Die Schattenseiten des Öl-Booms
09.02.2021 GesellschaftDie Nachfrage nach Palmöl hat in den Produktionsländern fatale Folgen. Gerade in Indonesien verursacht der Anbau der Ölpalme grosse ökologische und soziale Schäden.
MARK POLLMEIER
Eigentlich ist Palmöl ein ideales Produkt. Bei Raumtemperatur hat es eine cremige ...
Die Nachfrage nach Palmöl hat in den Produktionsländern fatale Folgen. Gerade in Indonesien verursacht der Anbau der Ölpalme grosse ökologische und soziale Schäden.
MARK POLLMEIER
Eigentlich ist Palmöl ein ideales Produkt. Bei Raumtemperatur hat es eine cremige bis feste Konsistenz («Palmfett»), lässt sich also gut lagern und verarbeiten.
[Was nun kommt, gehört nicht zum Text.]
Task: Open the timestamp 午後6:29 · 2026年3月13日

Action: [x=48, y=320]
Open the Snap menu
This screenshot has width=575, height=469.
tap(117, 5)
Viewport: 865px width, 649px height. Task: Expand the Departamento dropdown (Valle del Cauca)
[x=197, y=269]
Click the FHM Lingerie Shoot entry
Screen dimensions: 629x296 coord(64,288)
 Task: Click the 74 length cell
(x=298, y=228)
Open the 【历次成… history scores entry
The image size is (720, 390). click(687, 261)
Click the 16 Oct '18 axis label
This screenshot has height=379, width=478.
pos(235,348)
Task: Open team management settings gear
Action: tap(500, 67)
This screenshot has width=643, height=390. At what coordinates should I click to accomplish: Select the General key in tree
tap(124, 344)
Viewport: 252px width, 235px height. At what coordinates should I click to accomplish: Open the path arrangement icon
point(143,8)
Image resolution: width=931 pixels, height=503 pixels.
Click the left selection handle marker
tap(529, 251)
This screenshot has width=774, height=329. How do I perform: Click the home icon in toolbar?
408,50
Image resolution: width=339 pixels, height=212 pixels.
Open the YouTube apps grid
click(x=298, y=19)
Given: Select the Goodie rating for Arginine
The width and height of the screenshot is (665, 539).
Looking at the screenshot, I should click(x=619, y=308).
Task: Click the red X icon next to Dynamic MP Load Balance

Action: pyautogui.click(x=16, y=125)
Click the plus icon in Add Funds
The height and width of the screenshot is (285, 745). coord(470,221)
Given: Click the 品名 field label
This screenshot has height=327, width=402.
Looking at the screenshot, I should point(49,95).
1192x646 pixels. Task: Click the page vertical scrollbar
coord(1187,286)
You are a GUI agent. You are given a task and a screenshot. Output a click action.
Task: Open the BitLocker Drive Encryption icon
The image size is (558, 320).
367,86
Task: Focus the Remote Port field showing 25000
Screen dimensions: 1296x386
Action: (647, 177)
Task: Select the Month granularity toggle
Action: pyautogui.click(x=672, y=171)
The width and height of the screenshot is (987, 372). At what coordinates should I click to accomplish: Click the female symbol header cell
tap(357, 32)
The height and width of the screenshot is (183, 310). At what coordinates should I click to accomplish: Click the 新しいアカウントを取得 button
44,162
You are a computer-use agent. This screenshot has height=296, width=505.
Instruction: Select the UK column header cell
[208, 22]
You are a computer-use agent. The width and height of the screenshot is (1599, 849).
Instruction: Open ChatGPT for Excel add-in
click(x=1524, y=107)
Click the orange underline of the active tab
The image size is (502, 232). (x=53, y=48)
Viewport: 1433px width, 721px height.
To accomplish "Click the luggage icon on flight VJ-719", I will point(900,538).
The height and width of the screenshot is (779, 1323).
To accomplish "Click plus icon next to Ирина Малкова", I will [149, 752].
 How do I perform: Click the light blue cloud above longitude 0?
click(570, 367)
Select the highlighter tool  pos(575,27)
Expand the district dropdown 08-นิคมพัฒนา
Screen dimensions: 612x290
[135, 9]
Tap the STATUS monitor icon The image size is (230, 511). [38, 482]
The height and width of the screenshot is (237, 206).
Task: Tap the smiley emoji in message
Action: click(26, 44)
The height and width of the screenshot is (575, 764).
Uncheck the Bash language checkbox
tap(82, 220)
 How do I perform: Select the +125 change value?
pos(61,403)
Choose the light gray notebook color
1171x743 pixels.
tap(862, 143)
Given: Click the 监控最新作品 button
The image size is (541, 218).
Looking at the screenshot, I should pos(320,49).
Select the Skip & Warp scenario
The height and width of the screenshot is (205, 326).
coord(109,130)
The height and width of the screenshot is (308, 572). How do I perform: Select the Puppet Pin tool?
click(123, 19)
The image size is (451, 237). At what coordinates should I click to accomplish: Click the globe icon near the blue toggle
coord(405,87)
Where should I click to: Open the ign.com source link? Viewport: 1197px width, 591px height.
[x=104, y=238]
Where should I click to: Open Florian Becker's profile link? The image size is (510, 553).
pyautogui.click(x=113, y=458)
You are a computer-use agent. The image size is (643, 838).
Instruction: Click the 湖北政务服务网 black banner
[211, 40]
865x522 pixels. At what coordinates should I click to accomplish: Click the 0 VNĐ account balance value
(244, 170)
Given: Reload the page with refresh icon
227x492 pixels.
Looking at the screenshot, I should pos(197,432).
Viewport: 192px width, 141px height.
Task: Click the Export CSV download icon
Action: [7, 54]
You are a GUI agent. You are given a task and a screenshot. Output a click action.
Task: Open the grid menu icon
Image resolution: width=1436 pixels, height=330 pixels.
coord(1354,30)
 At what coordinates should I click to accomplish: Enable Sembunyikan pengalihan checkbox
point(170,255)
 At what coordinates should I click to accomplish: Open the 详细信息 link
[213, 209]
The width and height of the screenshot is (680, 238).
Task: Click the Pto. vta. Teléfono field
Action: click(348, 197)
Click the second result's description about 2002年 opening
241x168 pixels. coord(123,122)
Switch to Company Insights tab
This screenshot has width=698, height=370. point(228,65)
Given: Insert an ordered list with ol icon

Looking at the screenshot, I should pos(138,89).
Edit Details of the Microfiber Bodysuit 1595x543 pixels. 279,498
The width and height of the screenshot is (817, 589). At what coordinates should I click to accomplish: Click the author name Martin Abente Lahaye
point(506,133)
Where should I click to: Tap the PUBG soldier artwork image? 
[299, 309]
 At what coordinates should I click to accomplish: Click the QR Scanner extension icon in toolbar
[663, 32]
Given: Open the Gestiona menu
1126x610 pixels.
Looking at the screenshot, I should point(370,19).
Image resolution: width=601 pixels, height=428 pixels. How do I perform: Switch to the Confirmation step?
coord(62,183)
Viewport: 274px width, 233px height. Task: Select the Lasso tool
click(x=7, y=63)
Es ist geruchs- und geschmacksneutral und verträgt grosse Hitze, weshalb es zum Braten, Frittieren und Backen verwendet werden kann.
Müesli, Wurst und Babynahrung
Wegen seiner vorteilhaften Eigenschaften wird Palmöl in vielen Bereichen der Nahrungsmittelindustrie verwendet. Es findet sich in Tiefkühlpizza und Schokolade, in Fertigsuppe und Müesli, in Wurst, Margarine und Babynahrung. Aber auch Kosmetikhersteller setzen auf Palmöl. Sie mischen es in Duschgels und Cremes, in Seifen und Schminkprodukte wie etwa Eyeliner. Umweltorganisationen schätzen, dass das Pflanzenöl inzwischen in jedem zweiten Supermarktartikel enthalten ist.
Dass Palmöl in den vergangenen Jahren zum gefragten Rohstoff wurde, lag aber vor allem an der Treibstoffindustrie: Indem man herkömmlichen Kraftstoffen Palmöl beimischte, konnten diese als umweltfreundlich etikettiert werden («Biodiesel»).
Die dreifache Fläche der Schweiz
Hauptlieferanten von Palmöl sind Malaysia und Indonesien. 90 Prozent der weltweiten Produktionsmenge stammen aus diesen Ländern, wobei Indonesien inzwischen alle übrigen Konkurrenten überholt hat. Die indonesische Anbaufläche für Palmöl hat sich in den letzten zwölf Jahren vervielfacht und beträgt heute rund 12 bis 13 Millionen Hektaren – das entspricht der dreifachen Fläche der Schweiz.
Das Problem: Der allergrösste Teil dieser Flächen war zuvor Regenwald, der als einer der artenreichsten der Welt gilt – oder vielmehr galt. Das Umweltprogramm der Vereinten Nationen prognostiziert, dass schon im nächsten Jahr 98 Prozent des Waldes biologisch entwertet oder sogar verschwunden sein werden. Eine der Folgen: Indonesien hat die längste Liste an stark bedrohten Tier- und Pflanzenarten, darunter Orang-Utans, bestimmte Tigerarten und eine Vielzahl seltener Pflanzen.
Der Rückgang der Biodiversität ist jedoch nur eine Begleiterscheinung des Palmölanbaus. Betroffen sind nicht nur Tiere und Pflanzen, sondern auch viele indigene «Urwaldvölker», die durch die Rodung ihren traditionellen Lebensraum verlieren und oft ohne Entschädigung vertrieben werden. Vor allem auf der Insel Sumatra häufen sich Landkonflikte mit einheimischen Kleinbauern.
Vernichtung eines CO2-Speichers
Ein dritter Aspekt, der zunehmend an Bedeutung gewinnt, ist der klimatische. Naturbelassene Regenwälder binden grosse Mengen CO2. Diese Wirkung entfällt, wenn sie gerodet werden. In Indonesien ist der Effekt besonders spürbar: Der überwiegende Teil der CO2-Emmissionen des Landes gehen unmittelbar auf die Entwaldung zurück. Auf der Liste der grössten CO2-Emittenten liegt Indonesien inzwischen auf einem der vorderen Plätze.